Wilson empezó a compadecerse de la muchacha que un momento antes había ido a su encuentro con un porte tan orgulloso y que ahora veía su vida hecha añicos. Helena estaba pagando las consecuencias de un padre que no había sabido sobreponerse a la muerte de su esposa.

—Hay... —Volvió a toser ligeramente y a remover ruidosamente sus papeles—. Una de las dos hermanas de su difunta señora madre, la señora Archibald Ross, se ofrece para acogerla a usted en su casa como acompañante de sus tres hijos.

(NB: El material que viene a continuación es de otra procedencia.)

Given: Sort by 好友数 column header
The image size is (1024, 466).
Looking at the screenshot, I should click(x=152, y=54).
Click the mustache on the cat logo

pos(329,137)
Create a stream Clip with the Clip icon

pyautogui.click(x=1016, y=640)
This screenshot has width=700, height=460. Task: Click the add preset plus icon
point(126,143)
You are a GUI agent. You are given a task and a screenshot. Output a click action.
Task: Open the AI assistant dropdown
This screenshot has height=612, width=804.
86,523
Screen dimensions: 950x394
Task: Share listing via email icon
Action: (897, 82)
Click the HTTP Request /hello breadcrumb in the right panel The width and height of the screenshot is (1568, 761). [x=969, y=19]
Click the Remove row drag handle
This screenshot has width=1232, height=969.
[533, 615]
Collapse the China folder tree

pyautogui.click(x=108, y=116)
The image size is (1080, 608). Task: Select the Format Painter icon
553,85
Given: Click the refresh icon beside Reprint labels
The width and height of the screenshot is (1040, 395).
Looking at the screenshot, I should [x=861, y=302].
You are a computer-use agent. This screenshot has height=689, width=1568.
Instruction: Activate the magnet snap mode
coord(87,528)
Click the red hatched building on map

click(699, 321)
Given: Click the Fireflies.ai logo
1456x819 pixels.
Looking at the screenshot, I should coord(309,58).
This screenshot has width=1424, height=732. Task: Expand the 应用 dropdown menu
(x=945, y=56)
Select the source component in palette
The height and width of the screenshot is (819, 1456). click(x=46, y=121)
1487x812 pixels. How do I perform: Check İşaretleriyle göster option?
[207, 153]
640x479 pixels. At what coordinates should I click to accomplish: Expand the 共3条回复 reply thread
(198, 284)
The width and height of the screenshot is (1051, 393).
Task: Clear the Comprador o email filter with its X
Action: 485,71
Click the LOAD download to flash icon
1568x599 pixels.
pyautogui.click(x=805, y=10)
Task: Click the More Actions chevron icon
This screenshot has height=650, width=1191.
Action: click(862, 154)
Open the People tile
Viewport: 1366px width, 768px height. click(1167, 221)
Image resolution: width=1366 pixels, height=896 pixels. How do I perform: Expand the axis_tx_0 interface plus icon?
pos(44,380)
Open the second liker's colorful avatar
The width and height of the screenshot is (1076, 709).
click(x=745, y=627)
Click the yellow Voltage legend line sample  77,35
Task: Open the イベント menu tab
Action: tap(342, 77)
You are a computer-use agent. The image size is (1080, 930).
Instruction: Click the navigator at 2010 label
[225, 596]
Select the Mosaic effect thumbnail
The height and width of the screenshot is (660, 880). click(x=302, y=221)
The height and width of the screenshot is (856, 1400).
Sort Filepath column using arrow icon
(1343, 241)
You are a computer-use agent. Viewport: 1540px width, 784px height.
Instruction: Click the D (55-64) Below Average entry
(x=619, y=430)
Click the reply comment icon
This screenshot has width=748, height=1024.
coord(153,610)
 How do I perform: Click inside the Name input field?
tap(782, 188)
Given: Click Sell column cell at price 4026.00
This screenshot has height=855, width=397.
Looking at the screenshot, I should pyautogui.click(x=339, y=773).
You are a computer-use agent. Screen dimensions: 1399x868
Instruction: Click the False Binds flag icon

—¿Qué será entonces de Jason? —De nuevo una mirada cortante.

—La señora Ross intercedería para que comenzara un período de prácticas como escribano en nuestro despacho de abogados. Podría alojarse, por supuesto, en mi casa, con mi familia, a cambio de una escasa pensión.

—Ni pensarlo. Mi padre siempre quiso que Jason...

—Señorita Lawrence —la interrumpió Wilson con un gesto de esforzada paciencia—, por lo visto su señor padre, que Dios lo tenga en su gloria, no derrochó en los últimos diez años ni un solo pensamiento acerca del futuro de ustedes dos. Deberían darse por satisfechos con este destino... Los hay mucho más deplorables.

—No quiero limosnas. —En los ojos de Helena centelleó la cólera—. ¡Ni de usted ni de mis tías! ¡La familia de mi madre siempre nos ha mirado por encima del hombro! ¡Me harían sentir su menosprecio cada día que yo dependiera de ellos!

Edward Wilson alzó sus cejas ralas, profundamente satisfecho de poner punto final a una conversación que, en su opinión, se había deslizado en exceso hacia el terreno del patetismo.

—Orgulloso es quien puede, no quien quiere, señorita Lawrence. Hasta que alcancen la mayoría de edad, el señor y la señora Ross poseen la tutela legítima sobre ustedes dos... Me temo que no les queda más remedio.